Reform of the transitional economies of Central and Eastern Europe continues at breakneck speed, with the countries in Southeast Europe moving fastest, the European Bank of Reconstruction and Development (EBRD) said in a recent report that covers the 29 economies into which it invests.

Competitive wage levels along with an improving economic and institutional framework are the main drivers behind economic growth in the region, according to the report entitled "People in Transition 2007." Investor sentiment has also been buoyed by the increased prospects of a number of Southeast European countries joining the EU. However, there are still concerns about rapidly increasing inflation, the global credit crunch and large external imbalances that could threaten macro-economic and exchange-rate stability.

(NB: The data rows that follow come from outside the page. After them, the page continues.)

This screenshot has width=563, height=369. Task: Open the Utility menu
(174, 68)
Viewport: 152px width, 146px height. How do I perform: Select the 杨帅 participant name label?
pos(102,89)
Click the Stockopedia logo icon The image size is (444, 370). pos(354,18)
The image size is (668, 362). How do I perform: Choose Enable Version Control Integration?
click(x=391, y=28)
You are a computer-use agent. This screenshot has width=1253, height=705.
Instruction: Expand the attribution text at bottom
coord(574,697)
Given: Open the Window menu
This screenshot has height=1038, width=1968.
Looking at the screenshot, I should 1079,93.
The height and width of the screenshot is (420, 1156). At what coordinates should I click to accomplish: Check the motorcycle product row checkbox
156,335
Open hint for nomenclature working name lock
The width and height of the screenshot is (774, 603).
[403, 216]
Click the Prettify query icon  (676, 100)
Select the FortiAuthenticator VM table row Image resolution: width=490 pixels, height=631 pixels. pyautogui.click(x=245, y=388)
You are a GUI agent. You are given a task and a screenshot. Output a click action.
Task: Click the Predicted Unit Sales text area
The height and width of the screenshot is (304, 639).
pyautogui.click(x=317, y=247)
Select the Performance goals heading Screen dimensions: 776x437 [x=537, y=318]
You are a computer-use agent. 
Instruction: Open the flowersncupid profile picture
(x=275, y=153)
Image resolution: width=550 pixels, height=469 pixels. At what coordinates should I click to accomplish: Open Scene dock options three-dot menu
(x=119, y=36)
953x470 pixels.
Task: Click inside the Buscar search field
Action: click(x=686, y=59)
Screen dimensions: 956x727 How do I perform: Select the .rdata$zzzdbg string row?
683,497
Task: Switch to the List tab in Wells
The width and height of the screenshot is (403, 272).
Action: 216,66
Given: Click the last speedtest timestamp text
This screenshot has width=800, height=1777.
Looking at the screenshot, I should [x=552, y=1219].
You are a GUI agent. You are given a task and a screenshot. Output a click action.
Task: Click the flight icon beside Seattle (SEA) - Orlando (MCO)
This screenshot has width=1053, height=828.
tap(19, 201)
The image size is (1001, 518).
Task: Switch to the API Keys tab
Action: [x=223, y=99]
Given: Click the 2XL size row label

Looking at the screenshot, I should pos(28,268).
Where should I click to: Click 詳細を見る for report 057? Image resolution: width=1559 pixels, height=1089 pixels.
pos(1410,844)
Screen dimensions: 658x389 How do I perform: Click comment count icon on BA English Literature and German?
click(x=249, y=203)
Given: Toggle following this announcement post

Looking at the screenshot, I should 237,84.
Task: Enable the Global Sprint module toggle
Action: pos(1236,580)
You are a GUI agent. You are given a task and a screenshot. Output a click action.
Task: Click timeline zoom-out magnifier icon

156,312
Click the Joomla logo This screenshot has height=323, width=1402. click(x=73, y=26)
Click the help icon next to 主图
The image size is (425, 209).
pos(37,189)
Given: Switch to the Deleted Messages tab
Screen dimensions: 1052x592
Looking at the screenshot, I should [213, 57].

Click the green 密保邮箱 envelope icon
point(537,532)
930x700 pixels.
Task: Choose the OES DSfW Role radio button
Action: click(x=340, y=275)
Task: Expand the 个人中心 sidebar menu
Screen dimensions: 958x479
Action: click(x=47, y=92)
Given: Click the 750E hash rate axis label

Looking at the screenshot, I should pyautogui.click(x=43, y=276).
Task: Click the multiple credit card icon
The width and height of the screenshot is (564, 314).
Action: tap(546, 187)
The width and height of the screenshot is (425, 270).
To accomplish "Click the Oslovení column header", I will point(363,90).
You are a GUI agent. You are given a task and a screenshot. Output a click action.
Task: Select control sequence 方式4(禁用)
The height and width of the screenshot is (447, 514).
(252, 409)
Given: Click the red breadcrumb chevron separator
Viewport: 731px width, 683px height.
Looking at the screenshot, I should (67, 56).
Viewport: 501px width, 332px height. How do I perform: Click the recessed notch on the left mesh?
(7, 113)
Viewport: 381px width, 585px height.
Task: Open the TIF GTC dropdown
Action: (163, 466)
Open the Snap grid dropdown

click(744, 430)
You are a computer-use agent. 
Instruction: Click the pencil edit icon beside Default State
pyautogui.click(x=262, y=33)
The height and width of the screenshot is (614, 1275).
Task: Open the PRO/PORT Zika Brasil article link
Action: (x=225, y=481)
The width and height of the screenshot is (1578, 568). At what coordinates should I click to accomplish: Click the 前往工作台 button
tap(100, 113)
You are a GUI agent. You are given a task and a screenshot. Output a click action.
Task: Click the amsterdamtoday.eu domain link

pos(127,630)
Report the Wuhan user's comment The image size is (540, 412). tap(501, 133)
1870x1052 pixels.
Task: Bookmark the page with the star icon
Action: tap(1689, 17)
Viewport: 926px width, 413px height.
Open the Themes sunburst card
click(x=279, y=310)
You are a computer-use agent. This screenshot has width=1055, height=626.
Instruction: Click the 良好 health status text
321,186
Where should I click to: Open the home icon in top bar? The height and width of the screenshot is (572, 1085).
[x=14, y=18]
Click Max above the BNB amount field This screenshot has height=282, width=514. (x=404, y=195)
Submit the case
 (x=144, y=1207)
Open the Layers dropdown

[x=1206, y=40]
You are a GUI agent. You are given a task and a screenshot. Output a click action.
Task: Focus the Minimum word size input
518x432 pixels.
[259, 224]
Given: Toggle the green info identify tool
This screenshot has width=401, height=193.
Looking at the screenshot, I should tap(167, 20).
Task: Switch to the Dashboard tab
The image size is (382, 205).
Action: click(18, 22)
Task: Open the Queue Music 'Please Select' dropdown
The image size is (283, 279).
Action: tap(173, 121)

The EBRD forecasts the economies into which it invests will grow 6.1% next year, a slowdown from 7% this year - though that was the fastest rate of growth since the collapse of communism began in 1989.

The development bank said the rise in borrowing costs on international markets stemming from the sub-prime mortgage mess in the US could have the serendipitous effect of cooling some of the region's more overheated economies, such as in Bulgaria and Romania. However, a sharp rise in costs or a prolonged inability to borrow at all could have more drastic consequences for these countries running large current-account deficits.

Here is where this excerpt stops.